For her CAREER project, Kasza is combining biomechanical and confocal imaging studies with optogenetic tools for light-gated manipulation of cellular force generation and mechanics to study embryonic development. Her work could lead to a deeper understanding of tissue mechanics and movements as well as shed light on human development, including what happens when tissue movements are improperly regulated and result in birth defects. She plans to develop tools and approaches to enable the building of multicellular tissues and new biologically inspired materials.
James Teherani, assistant professor in the Department of Electrical Engineering, won the CAREER award for his proposal on “Exploiting Many-Particle Physics for Low-Energy Nanoelectronics.” Teherani, who joined the School in 2015, studies emerging semiconductor materials and devices. His group conducts both theoretical and experimental research—from quantum-mechanical simulations to nanoscale fabrication—to explain the physics of novel devices made from a new class of two-dimensional materials that form atomically thin sheets.
His NSF project is focused on experimentally demonstrating the Auger FET, a new type of field-effect transistor based on the many-particle physics of Auger generation that overcomes the energy limitations of conventional transistors, potentially enabling ultra-low-energy electronics.
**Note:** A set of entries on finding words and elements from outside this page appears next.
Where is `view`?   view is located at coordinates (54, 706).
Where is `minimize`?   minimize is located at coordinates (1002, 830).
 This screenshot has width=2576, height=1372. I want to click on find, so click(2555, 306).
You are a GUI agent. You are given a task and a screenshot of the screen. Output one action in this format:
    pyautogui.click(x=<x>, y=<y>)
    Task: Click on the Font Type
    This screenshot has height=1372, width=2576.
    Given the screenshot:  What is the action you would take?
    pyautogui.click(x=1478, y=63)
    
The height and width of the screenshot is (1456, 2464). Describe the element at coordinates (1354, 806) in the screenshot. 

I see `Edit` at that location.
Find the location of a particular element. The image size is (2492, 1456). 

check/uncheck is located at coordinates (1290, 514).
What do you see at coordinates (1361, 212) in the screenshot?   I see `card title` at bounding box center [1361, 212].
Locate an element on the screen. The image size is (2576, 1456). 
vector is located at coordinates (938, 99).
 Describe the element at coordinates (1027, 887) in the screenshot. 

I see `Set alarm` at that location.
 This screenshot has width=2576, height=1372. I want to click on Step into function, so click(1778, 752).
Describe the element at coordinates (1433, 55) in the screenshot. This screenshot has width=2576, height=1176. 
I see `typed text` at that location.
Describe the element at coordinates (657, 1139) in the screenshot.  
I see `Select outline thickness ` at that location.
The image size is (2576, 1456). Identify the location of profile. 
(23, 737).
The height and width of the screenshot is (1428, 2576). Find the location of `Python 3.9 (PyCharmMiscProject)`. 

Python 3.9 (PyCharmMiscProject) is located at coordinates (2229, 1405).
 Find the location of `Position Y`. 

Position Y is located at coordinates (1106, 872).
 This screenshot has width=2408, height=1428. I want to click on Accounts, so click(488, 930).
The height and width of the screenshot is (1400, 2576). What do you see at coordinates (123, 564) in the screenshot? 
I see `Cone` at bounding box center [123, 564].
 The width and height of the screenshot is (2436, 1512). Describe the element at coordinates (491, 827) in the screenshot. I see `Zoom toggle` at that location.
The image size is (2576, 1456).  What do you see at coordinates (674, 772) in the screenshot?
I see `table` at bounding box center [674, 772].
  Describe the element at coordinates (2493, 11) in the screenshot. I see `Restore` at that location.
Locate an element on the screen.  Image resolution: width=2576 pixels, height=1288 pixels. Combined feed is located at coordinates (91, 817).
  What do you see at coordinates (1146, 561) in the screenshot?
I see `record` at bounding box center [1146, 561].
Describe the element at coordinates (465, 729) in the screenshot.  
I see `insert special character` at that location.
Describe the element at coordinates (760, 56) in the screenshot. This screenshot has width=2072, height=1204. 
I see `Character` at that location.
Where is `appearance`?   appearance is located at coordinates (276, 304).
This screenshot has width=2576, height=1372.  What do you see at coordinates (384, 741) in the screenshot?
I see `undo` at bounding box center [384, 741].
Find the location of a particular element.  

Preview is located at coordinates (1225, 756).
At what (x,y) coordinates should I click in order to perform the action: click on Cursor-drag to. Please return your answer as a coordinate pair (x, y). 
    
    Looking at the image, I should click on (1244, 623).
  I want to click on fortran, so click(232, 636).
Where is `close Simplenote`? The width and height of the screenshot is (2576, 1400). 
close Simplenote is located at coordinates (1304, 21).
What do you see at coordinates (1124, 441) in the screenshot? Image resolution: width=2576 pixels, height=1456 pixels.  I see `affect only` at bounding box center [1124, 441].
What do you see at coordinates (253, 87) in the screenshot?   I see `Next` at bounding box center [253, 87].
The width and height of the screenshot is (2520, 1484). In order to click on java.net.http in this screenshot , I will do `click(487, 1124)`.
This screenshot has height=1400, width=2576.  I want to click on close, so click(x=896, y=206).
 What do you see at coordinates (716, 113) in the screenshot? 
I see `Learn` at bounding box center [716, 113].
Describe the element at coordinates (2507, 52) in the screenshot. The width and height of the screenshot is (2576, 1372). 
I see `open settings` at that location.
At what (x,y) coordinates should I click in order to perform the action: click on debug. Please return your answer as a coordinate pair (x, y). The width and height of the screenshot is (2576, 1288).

In setting the foundational physics for this innovative device concept, Teherani also hopes to broaden the understanding of Auger generation and recombination processes in quantum structures, which is critical for improving efficiency in LEDs, lasers, and photodetectors. Ultra-low-energy Auger FETs would empower a range of new applications—from long-lasting “micro-dust” sensors and implantable bioelectronics to cell phones that last a month on a single charge—driving a new wave of technological innovation. What’s more, use of low-power Auger FETs in existing applications would considerably decrease energy consumption providing significant benefits to humanity.